Duh! Suplai Gas Murah ke Industri Macet

Duh! Suplai Gas Murah ke Industri Macet

Trio Hamdani - detikFinance
Jumat, 09 Apr 2021 14:28 WIB
Menperin Agus Gumiwang Kartasasmita membuka pameran IIMS Motobike Expo 2019 di Istora Senayan, Jakarta, Jumat (29/11/2019).
Menperin Agus Gumiwang Kartasasmita/Foto: Rifkianto Nugroho
Jakarta -

Menteri Perindustrian (Menperin) Agus Gumiwang Kartasasmita menerima laporan PT Perusahaan Gas Negara Tbk kesulitan mendapatkan suplai gas untuk disalurkan ke industri. Kondisi tersebut membuat program harga gas murah untuk industri mandek di wilayah tertentu.

Program harga gas US$ 6 per MMBTU ini diimplementasikan sejak April 2020. Penurunan harga gas industri diatur dalam Peraturan Presiden (Perpres) Nomor 40 Tahun 2016 tentang Penetapan Harga Gas Bumi.

"Saya mendapatkan surat dari PGN yang menjelaskan kepada saya, bahwa PGN mengalami kesulitan untuk mendapatkan suplai gas karena terhambatnya suplai gas dari supplier-supplier-nya mereka khususnya di Jawa Timur," kata dia dalam konferensi pers virtual, Jumat (9/4/2021).

SCROLL TO CONTINUE WITH CONTENT

Sementara untuk daerah lain, secara umum program harga gas murah untuk industri sudah berjalan dengan baik. Pernyataan Agus sekaligus menepis jika ada yang menyatakan industri tak memanfaatkan fasilitas tersebut secara optimal.

"Nah Jawa Timur ada yang mengatakan karena industrinya tidak bisa menyerap, tapi faktanya saya mendapat surat dari PGN yang menyatakan bahwa mereka kesulitan mensuplai karena mereka sendiri kesulitan mendapat suplai dari supplier-supplier-nya mereka," jelasnya.

ADVERTISEMENT

Tapi, jika terbukti ada perusahaan yang tidak optimal memanfaatkan harga gas US$ 6 per MMBTU maka pihaknya akan melakukan evaluasi. Hal itu sebagaimana klausul yang sudah diatur oleh pemerintah.

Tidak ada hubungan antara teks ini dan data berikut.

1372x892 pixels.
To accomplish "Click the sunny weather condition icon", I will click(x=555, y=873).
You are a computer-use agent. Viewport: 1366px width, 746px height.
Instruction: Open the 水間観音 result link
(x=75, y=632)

"Ini salah satu bagian dari evaluasi kita dari produk kita, sudah dibantu harga gas US$ 6 tapi kok kinerjanya tidak naik," ujar Agus.

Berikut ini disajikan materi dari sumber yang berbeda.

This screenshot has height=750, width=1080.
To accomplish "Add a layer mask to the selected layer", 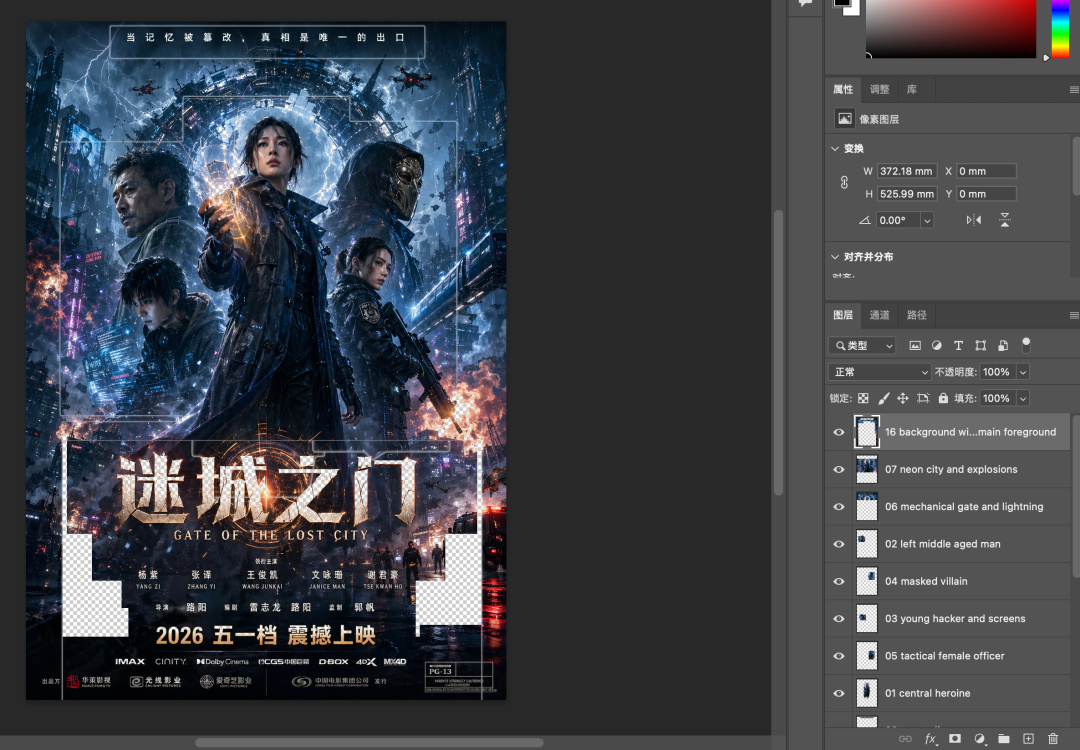I will 955,738.
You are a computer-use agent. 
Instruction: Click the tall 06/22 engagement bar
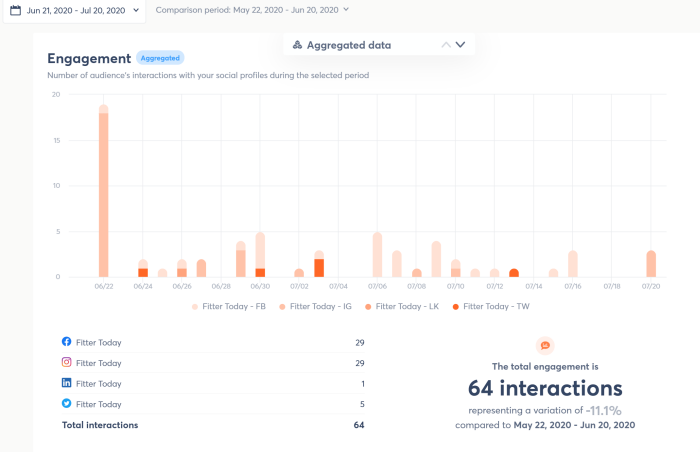tap(103, 191)
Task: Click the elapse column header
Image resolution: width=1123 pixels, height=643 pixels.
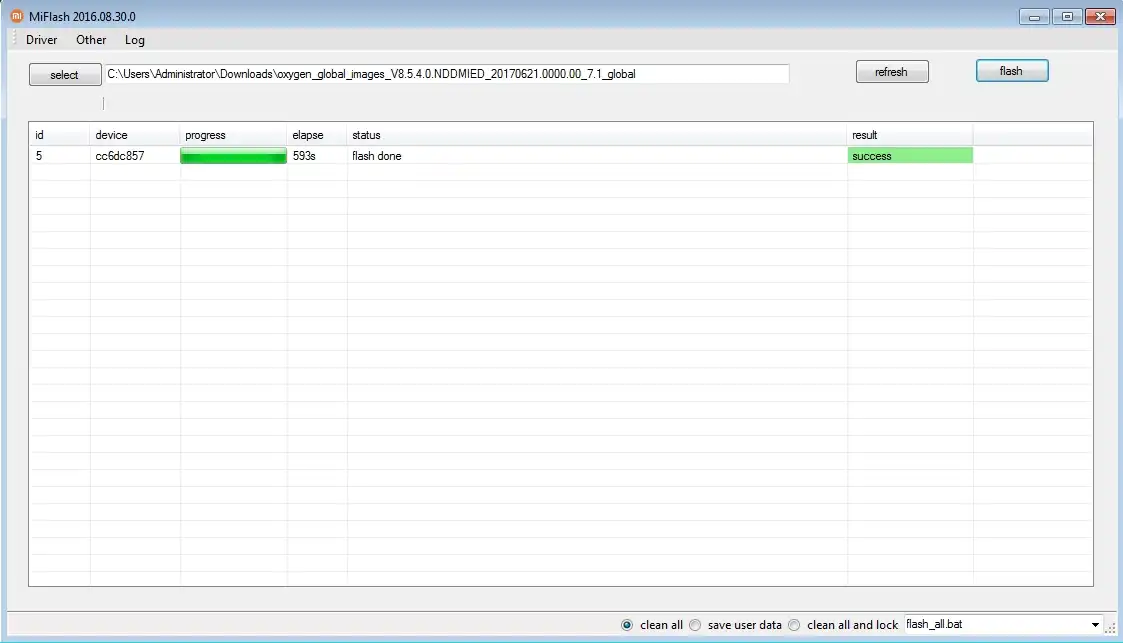Action: click(308, 135)
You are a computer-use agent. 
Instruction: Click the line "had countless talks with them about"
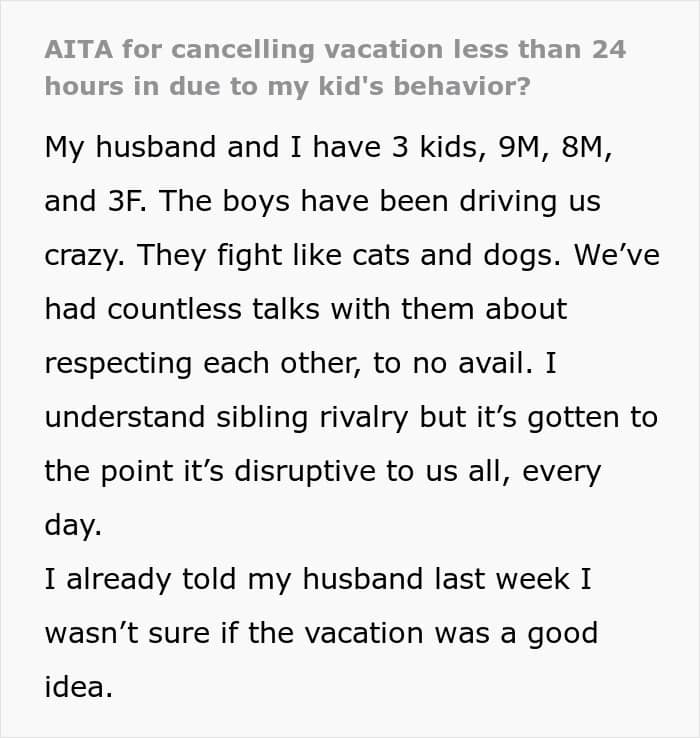(x=305, y=309)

Pihaknya akan mempelajari penyebab jika ada perusahaan yang kurang mengoptimalkan gas murah untuk industri. Menurut Agus, bisa saja hal itu disebabkan oleh pandemi virus Corona (COVID-19), kondisi pasar dan lain sebagainya.

"Karena pada dasarnya tidak mungkin ada seseorang yang setelah melakukan investasi baik PMDN (penanaman modal dalam negeri) maupun PMA (penanaman modal asing) yang tidak mau menunjukkan kinerja tinggi," tambahnya.